■ WORKING DATA:
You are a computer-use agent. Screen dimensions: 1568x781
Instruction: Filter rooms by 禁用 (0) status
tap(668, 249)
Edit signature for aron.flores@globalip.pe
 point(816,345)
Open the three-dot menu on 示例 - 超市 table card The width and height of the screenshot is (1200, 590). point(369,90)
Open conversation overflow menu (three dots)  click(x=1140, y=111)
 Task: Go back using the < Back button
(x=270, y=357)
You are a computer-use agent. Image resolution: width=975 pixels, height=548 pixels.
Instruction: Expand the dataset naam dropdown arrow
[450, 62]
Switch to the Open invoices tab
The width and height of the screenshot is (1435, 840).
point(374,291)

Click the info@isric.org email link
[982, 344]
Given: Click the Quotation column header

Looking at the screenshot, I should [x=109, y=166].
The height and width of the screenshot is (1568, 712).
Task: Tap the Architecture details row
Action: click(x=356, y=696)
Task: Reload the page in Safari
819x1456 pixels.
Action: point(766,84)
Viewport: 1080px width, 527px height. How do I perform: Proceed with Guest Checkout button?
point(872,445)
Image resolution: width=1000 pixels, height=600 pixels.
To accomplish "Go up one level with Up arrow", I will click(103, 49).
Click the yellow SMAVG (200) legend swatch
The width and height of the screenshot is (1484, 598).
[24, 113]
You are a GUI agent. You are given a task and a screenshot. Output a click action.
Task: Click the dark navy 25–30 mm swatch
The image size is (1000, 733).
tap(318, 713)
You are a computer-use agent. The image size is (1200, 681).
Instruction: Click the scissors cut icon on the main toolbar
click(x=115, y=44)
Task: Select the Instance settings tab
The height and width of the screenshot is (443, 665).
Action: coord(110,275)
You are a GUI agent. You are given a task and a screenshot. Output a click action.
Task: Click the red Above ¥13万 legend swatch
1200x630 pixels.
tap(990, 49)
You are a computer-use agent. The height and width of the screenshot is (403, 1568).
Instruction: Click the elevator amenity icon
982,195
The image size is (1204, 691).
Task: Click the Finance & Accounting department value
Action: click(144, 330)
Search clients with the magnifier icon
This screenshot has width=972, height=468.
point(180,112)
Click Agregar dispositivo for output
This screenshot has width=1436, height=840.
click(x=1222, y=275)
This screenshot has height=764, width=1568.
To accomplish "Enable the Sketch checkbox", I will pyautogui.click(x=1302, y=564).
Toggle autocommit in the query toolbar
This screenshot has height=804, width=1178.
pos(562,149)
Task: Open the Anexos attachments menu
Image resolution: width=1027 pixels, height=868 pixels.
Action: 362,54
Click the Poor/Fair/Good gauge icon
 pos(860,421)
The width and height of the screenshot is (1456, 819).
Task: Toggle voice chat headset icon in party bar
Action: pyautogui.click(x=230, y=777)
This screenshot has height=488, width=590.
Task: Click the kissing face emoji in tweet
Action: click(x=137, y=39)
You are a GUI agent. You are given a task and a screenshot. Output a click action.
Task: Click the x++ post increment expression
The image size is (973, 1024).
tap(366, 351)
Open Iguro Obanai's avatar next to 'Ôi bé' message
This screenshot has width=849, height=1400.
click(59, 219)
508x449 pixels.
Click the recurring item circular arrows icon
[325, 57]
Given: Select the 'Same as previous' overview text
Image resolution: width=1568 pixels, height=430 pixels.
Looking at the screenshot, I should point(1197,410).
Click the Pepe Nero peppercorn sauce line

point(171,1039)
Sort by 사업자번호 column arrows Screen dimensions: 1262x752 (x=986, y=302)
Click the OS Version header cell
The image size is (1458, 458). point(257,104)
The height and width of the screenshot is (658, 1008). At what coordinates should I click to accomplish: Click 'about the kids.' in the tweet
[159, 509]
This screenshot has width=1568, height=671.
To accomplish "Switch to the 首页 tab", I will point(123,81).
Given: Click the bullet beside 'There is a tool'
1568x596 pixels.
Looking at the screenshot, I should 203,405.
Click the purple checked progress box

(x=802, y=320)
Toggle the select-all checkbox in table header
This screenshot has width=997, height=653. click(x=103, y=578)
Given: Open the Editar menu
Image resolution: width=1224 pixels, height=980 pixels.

■ TASK TO COMPLETE:
Select all lines with the word "swatch" from the entries above.

■ ANSWER BOX:
Click the yellow SMAVG (200) legend swatch
Task: Click the dark navy 25–30 mm swatch
Task: Click the red Above ¥13万 legend swatch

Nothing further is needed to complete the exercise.